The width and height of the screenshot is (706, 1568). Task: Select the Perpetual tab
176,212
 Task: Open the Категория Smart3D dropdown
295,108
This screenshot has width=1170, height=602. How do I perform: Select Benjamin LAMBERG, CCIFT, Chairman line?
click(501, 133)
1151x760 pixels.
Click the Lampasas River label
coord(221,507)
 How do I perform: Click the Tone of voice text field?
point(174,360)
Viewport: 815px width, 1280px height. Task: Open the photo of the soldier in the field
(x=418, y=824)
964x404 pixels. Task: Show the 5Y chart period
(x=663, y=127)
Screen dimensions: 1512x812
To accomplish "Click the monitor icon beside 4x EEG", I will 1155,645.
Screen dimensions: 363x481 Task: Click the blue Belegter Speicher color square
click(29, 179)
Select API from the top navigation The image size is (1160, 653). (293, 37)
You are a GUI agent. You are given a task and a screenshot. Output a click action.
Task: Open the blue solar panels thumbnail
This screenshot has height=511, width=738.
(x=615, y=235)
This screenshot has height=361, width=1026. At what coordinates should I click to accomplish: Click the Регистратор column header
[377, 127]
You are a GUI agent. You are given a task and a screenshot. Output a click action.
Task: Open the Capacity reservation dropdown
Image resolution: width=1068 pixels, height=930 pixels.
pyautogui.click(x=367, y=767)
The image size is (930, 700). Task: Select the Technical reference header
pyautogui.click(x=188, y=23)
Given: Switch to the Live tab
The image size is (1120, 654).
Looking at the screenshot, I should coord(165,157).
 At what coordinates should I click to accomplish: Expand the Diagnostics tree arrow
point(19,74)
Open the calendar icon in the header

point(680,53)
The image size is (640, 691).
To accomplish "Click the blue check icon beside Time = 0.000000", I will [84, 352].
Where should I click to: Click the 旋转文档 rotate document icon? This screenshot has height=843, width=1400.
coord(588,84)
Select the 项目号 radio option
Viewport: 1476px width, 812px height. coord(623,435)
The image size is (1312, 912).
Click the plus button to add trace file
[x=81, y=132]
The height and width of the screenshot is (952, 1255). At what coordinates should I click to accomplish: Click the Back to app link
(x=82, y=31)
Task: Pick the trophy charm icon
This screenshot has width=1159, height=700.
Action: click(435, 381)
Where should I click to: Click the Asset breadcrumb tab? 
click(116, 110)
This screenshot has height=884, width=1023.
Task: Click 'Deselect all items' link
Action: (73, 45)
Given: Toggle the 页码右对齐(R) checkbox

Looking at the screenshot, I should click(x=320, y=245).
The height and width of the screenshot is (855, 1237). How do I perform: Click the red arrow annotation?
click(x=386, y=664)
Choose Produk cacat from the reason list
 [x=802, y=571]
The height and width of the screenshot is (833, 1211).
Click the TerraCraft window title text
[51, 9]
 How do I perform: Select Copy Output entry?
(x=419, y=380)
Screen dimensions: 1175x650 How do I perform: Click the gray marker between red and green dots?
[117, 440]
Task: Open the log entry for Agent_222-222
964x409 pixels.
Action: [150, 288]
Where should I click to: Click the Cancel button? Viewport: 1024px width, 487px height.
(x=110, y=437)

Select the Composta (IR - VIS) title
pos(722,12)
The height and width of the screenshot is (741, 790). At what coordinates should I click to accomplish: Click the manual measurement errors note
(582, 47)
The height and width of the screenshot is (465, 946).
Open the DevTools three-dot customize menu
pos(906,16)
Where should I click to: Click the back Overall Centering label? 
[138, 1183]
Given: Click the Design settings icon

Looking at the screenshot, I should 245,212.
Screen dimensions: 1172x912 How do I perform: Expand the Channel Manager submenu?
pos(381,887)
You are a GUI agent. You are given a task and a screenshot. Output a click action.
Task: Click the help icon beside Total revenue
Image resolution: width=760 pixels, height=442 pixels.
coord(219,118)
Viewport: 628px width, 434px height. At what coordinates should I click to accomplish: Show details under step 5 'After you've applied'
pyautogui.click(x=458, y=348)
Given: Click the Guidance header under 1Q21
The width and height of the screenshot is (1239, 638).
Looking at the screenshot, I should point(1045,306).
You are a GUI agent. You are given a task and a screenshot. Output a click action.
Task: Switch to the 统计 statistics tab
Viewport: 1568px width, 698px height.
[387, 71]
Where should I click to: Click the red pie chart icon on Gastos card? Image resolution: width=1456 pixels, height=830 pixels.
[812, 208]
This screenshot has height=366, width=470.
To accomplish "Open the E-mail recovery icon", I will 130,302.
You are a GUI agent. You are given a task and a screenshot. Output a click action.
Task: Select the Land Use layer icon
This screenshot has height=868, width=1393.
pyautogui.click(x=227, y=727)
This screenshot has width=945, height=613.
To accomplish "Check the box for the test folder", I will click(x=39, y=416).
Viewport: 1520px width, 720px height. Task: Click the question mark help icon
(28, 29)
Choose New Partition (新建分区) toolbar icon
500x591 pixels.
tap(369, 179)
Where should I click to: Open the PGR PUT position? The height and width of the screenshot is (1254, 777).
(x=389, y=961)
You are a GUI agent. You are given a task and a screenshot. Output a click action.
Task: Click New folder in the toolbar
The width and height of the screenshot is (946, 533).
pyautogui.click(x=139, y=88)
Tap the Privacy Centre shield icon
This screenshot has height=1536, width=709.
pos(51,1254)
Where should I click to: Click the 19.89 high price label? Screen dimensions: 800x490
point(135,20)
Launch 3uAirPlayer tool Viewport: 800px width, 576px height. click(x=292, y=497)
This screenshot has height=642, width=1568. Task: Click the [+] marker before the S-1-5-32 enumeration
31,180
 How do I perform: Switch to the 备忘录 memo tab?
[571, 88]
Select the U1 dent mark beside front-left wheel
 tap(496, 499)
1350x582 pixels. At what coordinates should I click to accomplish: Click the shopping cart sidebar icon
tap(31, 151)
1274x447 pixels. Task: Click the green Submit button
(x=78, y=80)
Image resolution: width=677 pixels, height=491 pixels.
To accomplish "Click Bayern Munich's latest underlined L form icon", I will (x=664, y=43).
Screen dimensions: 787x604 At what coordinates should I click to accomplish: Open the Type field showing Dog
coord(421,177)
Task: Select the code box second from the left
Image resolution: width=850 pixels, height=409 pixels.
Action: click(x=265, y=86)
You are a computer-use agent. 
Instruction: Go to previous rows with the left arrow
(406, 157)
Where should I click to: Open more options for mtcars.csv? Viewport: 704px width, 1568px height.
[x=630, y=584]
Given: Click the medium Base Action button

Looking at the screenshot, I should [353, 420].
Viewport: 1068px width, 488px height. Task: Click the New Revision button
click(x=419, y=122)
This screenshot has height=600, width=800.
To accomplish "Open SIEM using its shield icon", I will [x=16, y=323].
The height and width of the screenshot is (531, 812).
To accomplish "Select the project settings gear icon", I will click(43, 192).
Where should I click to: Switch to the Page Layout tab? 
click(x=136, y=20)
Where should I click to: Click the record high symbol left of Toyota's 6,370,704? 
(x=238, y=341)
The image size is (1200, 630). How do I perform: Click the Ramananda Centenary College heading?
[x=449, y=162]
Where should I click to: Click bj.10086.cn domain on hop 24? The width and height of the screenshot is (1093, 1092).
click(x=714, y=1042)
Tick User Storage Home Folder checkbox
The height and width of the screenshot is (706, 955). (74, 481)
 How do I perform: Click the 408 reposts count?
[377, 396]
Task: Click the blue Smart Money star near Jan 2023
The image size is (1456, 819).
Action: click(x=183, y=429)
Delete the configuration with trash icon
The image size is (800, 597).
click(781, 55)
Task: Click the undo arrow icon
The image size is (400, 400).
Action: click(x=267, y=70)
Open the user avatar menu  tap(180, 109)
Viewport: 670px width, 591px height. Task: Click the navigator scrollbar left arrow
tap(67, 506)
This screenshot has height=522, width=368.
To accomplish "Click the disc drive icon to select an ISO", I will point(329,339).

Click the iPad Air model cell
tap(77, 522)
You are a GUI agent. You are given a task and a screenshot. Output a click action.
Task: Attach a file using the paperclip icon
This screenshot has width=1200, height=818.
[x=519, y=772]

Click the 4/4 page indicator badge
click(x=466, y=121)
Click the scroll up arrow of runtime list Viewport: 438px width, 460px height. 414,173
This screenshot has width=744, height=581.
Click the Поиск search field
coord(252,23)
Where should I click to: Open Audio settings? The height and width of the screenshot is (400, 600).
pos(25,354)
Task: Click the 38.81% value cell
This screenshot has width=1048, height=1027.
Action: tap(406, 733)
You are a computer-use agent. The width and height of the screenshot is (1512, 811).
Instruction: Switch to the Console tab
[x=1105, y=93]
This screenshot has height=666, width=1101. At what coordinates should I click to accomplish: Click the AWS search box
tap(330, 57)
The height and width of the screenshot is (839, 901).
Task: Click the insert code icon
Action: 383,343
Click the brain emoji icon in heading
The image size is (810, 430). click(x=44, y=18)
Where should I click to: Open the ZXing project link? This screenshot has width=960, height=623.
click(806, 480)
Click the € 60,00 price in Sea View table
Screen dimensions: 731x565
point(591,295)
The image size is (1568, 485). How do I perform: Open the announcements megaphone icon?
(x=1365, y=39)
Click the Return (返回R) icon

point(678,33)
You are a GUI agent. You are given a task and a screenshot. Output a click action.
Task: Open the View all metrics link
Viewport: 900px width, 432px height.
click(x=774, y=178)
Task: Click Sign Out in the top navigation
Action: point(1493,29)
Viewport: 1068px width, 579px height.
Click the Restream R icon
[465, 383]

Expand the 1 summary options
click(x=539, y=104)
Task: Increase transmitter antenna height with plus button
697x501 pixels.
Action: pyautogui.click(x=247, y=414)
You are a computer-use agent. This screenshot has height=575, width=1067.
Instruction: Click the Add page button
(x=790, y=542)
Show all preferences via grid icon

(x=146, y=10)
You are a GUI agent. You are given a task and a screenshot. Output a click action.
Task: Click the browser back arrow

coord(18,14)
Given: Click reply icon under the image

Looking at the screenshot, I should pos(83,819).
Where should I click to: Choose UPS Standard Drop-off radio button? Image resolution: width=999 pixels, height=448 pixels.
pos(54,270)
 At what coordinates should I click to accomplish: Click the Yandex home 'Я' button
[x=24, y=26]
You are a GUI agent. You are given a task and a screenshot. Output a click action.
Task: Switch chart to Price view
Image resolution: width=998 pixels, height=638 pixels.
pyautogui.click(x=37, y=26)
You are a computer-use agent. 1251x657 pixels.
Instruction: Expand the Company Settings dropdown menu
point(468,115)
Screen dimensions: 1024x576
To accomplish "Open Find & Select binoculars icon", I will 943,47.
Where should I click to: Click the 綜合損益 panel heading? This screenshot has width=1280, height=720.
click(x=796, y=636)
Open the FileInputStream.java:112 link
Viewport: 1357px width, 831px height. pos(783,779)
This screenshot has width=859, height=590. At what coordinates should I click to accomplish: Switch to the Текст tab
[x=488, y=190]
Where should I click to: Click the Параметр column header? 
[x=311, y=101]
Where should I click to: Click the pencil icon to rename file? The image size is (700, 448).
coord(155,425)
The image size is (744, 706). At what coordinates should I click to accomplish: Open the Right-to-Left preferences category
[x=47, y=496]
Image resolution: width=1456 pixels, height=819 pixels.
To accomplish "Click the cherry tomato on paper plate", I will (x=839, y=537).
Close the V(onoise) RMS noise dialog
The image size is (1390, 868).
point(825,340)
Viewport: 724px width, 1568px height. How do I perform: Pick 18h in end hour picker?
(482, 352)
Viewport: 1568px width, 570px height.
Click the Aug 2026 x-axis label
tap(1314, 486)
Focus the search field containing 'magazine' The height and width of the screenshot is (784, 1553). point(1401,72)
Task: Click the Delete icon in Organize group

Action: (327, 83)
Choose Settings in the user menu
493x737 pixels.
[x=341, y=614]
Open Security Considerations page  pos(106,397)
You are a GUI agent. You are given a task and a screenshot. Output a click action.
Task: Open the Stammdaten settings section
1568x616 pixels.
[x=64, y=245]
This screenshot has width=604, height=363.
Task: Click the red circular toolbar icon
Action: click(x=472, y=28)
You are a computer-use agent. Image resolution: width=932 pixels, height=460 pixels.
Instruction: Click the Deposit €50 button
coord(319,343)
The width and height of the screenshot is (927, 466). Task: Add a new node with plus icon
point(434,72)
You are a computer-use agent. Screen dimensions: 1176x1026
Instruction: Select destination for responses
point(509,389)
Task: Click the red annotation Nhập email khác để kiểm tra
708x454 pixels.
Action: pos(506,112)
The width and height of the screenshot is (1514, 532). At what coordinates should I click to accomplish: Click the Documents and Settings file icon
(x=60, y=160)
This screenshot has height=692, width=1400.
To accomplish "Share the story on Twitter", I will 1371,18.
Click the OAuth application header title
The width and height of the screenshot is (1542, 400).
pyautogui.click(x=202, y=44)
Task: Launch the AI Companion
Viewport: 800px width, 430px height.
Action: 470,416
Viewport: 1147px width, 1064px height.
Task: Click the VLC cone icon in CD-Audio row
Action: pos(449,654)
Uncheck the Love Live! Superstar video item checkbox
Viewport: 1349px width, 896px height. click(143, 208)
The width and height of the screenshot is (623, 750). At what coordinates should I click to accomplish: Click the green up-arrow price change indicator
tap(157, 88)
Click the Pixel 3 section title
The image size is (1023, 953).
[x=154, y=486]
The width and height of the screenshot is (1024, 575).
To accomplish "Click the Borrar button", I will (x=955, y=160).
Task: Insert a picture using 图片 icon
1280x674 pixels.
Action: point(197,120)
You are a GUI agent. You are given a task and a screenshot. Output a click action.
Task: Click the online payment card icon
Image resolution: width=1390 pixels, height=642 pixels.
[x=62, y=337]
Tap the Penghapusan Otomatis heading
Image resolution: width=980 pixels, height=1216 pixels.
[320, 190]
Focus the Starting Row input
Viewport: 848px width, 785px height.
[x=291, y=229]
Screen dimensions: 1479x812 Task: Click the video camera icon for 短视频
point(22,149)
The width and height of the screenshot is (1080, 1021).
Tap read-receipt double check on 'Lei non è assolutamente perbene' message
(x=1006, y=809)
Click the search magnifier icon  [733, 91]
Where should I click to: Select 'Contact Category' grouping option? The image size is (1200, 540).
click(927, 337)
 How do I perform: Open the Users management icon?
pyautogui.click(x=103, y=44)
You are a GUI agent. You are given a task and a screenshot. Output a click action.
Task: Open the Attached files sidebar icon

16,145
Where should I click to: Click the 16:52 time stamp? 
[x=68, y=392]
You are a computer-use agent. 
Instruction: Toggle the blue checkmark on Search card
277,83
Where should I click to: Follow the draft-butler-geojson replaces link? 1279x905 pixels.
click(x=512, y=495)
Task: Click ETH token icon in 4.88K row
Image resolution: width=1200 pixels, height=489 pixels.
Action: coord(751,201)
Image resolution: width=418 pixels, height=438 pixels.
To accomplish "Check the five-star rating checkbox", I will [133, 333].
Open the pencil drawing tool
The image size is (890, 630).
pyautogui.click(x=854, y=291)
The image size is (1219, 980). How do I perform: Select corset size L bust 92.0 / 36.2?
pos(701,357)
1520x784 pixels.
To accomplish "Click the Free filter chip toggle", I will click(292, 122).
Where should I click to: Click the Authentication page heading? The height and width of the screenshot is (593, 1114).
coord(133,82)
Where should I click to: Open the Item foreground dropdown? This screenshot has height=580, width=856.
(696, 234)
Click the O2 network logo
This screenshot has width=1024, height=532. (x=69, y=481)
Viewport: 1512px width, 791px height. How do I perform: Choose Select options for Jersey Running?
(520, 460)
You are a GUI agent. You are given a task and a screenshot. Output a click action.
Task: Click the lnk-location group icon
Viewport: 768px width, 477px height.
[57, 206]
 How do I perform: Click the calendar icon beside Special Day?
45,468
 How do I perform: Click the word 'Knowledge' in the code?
------------
The stretch of entries above that starts with the line containing "How do I perform: Click the Tone" and goes on through the line containing "Screen dimensions: 1512x812" is to be transcribed exactly, and no other line is to be transcribed.

 How do I perform: Click the Tone of voice text field?
point(174,360)
Viewport: 815px width, 1280px height. Task: Open the photo of the soldier in the field
(x=418, y=824)
964x404 pixels. Task: Show the 5Y chart period
(x=663, y=127)
Screen dimensions: 1512x812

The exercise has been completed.